The Roambi publisher has 3 versions: Roambi Lite that is free and has limited functionality (support for csv, excel and html format), Roambi Pro (with additional Google docs and salesforce.com support) and Roambi Enterprise (with Oracle, SAP BusinessObjects, SAS, Microsoft, IBM Cognos, etc support).
This demo is based on Roambi Lite. First you need to create an account or login using Google Account (OpenID) at https://secure.roambi.com:
Then click on Publish:
Select the approriate view (e.g. CataList) and import data (this will be the mobilesubs_result.csv that we downloaded from AWS EMR s3://mobilesubscriptions/mobilesubs/output folder and prepared for Roambi Analytics as described above.
You can refine the data if you wish and then publish it:
The file will be pushed to the mobile devices (iPad or iPhone). In case of Roambi Lite e.g. you can push it to your own device.

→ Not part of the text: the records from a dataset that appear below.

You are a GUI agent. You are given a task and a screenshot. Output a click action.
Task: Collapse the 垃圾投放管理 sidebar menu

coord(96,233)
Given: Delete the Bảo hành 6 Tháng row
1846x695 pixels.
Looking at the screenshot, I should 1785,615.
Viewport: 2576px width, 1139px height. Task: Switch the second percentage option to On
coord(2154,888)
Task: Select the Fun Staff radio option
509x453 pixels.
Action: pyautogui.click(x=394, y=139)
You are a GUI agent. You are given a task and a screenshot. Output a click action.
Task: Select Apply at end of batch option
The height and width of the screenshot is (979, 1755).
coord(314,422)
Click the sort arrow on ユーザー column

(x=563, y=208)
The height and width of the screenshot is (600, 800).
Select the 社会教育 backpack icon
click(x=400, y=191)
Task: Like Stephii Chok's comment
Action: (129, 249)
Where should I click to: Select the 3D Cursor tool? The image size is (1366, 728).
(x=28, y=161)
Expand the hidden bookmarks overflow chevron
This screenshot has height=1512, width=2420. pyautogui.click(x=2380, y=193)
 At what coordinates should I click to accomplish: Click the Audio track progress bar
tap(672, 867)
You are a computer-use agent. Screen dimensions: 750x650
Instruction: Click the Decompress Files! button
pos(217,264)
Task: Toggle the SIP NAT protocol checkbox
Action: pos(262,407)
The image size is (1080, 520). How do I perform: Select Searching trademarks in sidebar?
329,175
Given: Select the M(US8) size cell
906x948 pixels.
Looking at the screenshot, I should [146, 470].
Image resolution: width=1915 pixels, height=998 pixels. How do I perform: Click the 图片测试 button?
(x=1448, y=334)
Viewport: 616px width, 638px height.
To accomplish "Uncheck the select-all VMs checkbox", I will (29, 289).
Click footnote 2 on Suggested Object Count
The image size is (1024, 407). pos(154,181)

Roambi Analytics Visualizer
On the handset you can retrieve the result using Roambi Analytics Visualiser. You can create an email or screenshot from the report, you can add it to favorites, etc.
Email sent from Roambi Analytics Visualizer:
As you can see, mobile BI and BigData in the cloud can free users from being a desktop slave: no need for datacenter infrastructure and no need for traditional desktop – just the joy of mobility spiced with the power of cloud computing.